Anyway, hope that you enjoy reading this open access paper!
Citation
Jingrui Xie and Tao Hong, "Wind speed for load forecasting models", Sustainability, vol 9, no 5, pp 795, May, 2017 (open access).
Wind Speed for Load Forecasting Models
Jingrui Xie and Tao Hong
Temperature and its variants, such as polynomials and lags, have been the most frequently-used weather variables in load forecasting models. Some of the well-known secondary driving factors of electricity demand include wind speed and cloud cover. Due to the increasing penetration of distributed energy resources, the net load is more and more affected by these non-temperature weather factors. This paper fills a gap and need in the load forecasting literature by presenting a formal study on the role of wind variables in load forecasting models. We propose a systematic approach to include wind variables in a regression analysis framework. In addition to the Wind Chill Index (WCI), which is a predefined function of wind speed and temperature, we also investigate other combinations of wind speed and temperature variables. The case study is conducted for the eight load zones and the total load of ISO New England. The proposed models with the recommended wind speed variables outperform Tao’s Vanilla Benchmark model and three recency effect models on four forecast horizons, namely, day-ahead, week-ahead, month-ahead, and year-ahead. They also outperform two WCI-based models for most cases.
Dear Tao,
ReplyDeleteCompliments for the nice work again!

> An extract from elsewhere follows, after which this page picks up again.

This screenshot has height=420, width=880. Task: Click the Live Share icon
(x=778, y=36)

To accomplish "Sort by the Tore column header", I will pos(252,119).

In GEFCom 2017 my experience was also that using wind chill instead of temperature didn't work for the New Iso region, opposed to most Dutch/UK/French datasets I have worked with so far.

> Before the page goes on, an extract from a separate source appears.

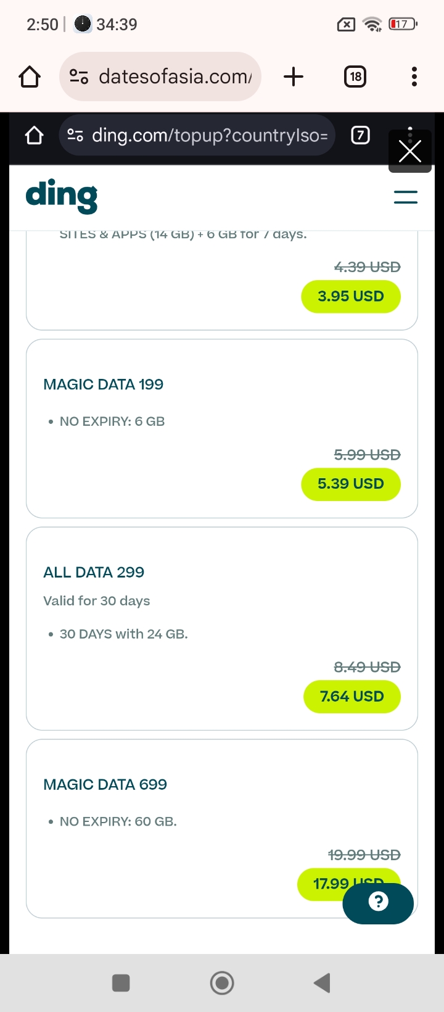Open recent apps with square button
Viewport: 444px width, 1012px height.
(121, 982)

Splitting the wind chill in various components and interacting with summer / winter sounds as a useful approach.
I was wondering if you could perhaps comment on the causal relationship between windspeed and load, in summer vs winter in the specific region? In other words, what is happening? This might help to aggregate variables and prevent overfitting.
BR, Geert
Thanks for your comments, Geert,
DeleteAs you can see from the ISO NE case study of our paper, the wind speed variables offer some improvement to the forecast accuracy, but not much. The relative humidity variables from my other paper offer much more help than the wind speed variables.
Splitting wind chill should be a methodological enhancement, which is similar to splitting heat index.
I think the causal relationship is two-fold:
1. Wind helps "cool" down the environment. Intuitively, when it is cold and windy, people feel even colder, which makes the load higher. This, however, may not be observable from the data depending upon the geo location, noise level, etc.
2. Wind brings wind power, which can be taken as negative load if the wind farm is invisible to the operator. This makes the "net load" lower than the "organic load". This, again, may not be observable from the data, depending upon the wind energy penetration and how wind power is counted in the demand report.
In this paper we made our first and formal attempt to this problem, with the hope that others can contribute more to these realworld problems.